A good friend died recently, so I've been thinking a lot about the ultimate health concern — dying.
It is, of course, a hard thing to contemplate, which is why most of us, even physicians, shy away from it. Our reluctance to think about and discuss the inevitable — as individuals, as medical professionals and as a society — means many of us will miss the experience of "dying well".
Dying Well, written by Ira Byock, powerfully describes his experiences as a Montana hospice physician. He says the process of dying can lead to personal growth and fulfillment.
Without adequate medical care, dying can be horrible. With skillful medical care and attention to the personal experience of the patient and the person's family, dying can be made bearable. When the human dimension of dying is nurtured, for many the transition from life can become as profound, intimate and precious as the miracle of birth.
This is not just wishful thinking — these are words Byock backs up professionally every day as he cares for dying patients and their families. After caring for his dying father at home while in his medical training, Byock subsequently devoted his career to hospice care.
Many people jump from the concept of dying well to the concept of physician-assisted suicide. What Ira Byock and his colleagues do makes suicide as unreasonable for dying patients as it is for everyone else .
Byock says most people do not want to die in pain, do not want to die alone and do not want to lose their personal autonomy and dignity in death. All this can be accomplished with what we know now. If dying patients are cared for in a nurturing way, most can die at home, in peace with their families.
But this takes planning and resources. As Byock says,
...good deaths [are] not random events or matters of luck; they [can] be understood and...fostered.
Dollars that might be spent for intensive, yet futile, medical care in a hospital can be diverted to home care and hospice support. Our current health care system is poorly equipped to do this as it still favors reimbursing pointless end-of-life interventions for the dying, rather than nurturing care at home.

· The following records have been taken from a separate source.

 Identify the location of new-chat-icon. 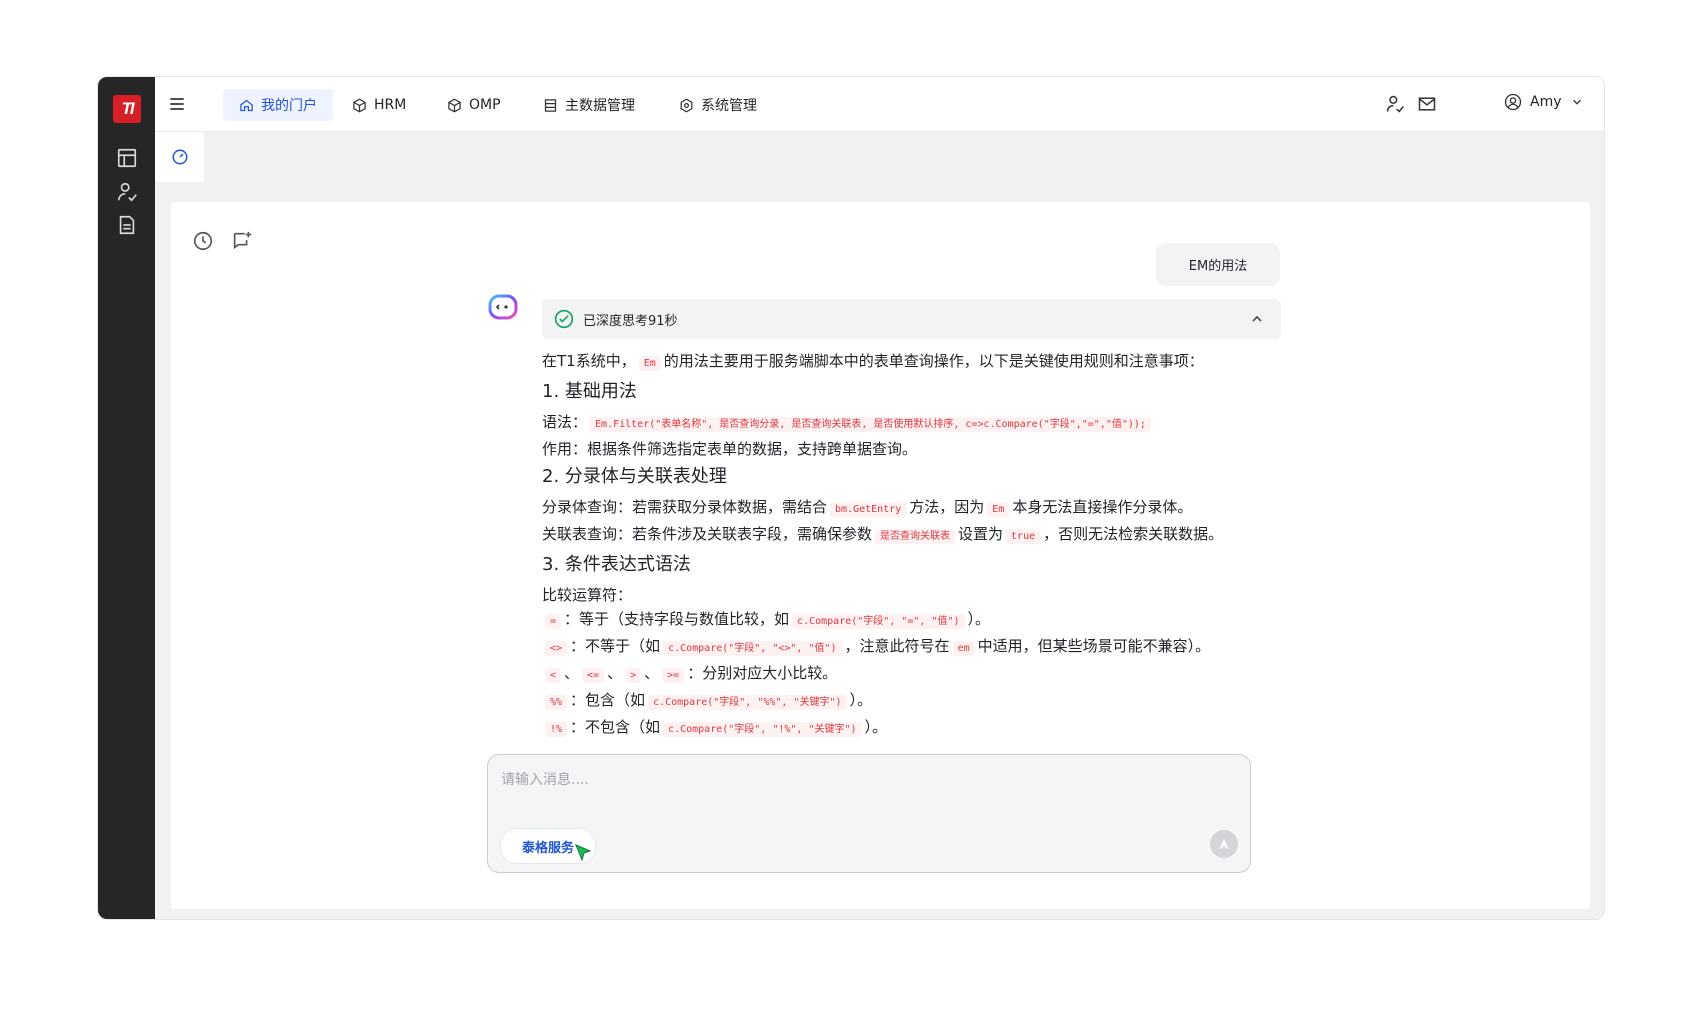
(242, 241).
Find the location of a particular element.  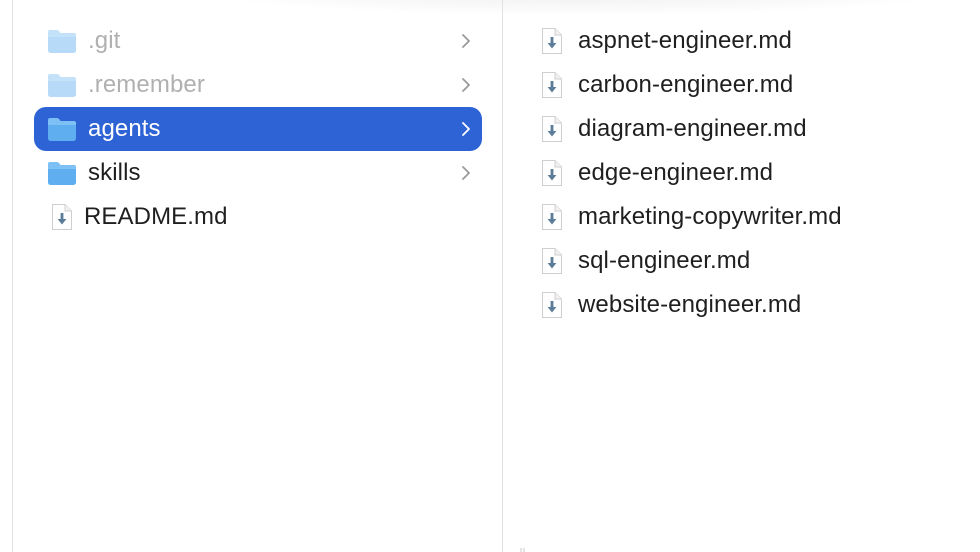

file-row: edge-engineer.md is located at coordinates (752, 173).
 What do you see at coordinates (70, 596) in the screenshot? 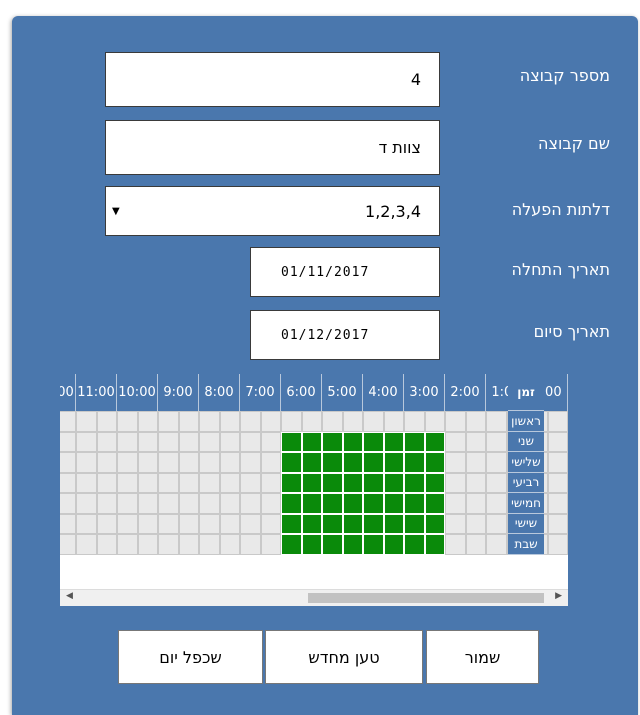
I see `scroll-left-icon: ◀` at bounding box center [70, 596].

Byock's book was published 12 years ago and we have made only a little progress with this universal health concern since he wrote Dying Well.
Few of us will get a chance to do this last event over. My mother-in-law did. In her early seventies, she had a massive hemorrhagic stroke and spent a few weeks in the hospital, mostly in an inhospitable intensive care unit. She made an improbable recovery and returned home to her usual life.

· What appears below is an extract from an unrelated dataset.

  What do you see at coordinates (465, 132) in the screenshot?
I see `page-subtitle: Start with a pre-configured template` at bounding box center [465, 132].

Two years later, this most rational of women was diagnosed with an inoperable brain tumor. In the time since her stroke, she had made clear to the closest family member that she wanted no intervention for a terminal condition if it exchanged quality of life for only a little longer life. A few months later, she died in peace, at home, just as she chose.
With recent and earlier losses in mind, my husband and I are updating our wills and medical directives. It is an odd experience to read one's will, but far easier to do when death is presumably distant rather than imminent. We are taking particular care with expressing our end-of-life wishes.
Whether one believes in an afterlife or not, dying is a major event, and if circumstances allow, we want some say in how it takes place.
Most of us want pretty much the same things when we inevitably die. Let's hope our health care system can adapt itself to those wishes.